Guest Post: RNZ National – Trapped?

A guest post by Fish Across Face:

This follows on from my recent post about the NZ media ecosystem and focusses more on the central challenge faced by the state radio broadcaster.

It’s now clear RNZ National has defied the laws of gravity, albeit in reverse. A massive increase in funding courtesy of the last Labour government has somehow transmogrified into serious erosion of fortunes – namely trust, and by extension, bums on seats.

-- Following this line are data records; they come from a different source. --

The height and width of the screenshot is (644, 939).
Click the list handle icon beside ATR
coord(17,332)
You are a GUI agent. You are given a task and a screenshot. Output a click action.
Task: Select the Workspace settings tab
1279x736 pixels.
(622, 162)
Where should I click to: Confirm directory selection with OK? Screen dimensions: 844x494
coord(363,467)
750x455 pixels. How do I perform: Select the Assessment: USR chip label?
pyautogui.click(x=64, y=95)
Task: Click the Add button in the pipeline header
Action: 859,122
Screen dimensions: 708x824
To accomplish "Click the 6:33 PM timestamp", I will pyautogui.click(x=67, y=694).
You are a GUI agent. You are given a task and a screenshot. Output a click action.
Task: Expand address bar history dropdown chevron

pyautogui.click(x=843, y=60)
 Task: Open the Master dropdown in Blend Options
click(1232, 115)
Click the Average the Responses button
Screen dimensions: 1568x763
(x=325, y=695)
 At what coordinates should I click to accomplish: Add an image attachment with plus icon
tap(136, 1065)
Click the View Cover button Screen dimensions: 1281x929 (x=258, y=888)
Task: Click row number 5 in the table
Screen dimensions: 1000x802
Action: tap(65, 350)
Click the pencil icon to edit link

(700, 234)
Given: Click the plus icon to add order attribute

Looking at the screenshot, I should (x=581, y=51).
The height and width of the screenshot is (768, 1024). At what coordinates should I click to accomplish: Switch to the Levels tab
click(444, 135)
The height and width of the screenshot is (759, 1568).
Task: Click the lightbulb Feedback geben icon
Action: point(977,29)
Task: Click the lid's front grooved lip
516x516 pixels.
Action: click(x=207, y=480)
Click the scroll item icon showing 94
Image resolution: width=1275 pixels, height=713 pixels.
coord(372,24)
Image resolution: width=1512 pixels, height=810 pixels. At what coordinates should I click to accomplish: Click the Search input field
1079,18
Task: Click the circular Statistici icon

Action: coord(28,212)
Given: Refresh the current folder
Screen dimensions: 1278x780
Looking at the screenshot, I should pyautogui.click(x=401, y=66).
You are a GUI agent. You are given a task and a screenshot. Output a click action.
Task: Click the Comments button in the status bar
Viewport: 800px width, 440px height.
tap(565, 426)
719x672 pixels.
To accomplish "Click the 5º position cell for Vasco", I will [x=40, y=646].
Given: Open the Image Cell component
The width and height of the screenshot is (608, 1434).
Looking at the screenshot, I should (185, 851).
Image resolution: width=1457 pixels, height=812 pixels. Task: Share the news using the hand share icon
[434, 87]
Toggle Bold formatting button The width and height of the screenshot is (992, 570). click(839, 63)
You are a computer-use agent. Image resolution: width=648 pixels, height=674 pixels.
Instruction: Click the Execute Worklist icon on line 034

As much as some might like to deny it, the organisation (and its parent company NZ Inc) cannot continue to extract money from the taxpayer whilst exhibiting a clear trend of radio decline. Even with its new, old recruit on board, RNZ can’t wait, Mr McCawber-like, for something to turn up. 

Interestingly, the pedigree of RNZ’s refreshed board already seems to herald action – commercial heavyweights like Brent Impey and Andrew Szustermann aren’t there for nothing. 

But governance is one thing; a new chief executive is another. There are many educated guesses as to who this might be, but most of them are broadcasting adjacent. In my opinion, this individual needs to be a practitioner – someone who can fly the plane, recalibrate the engines and do a flight attendant’s job too. 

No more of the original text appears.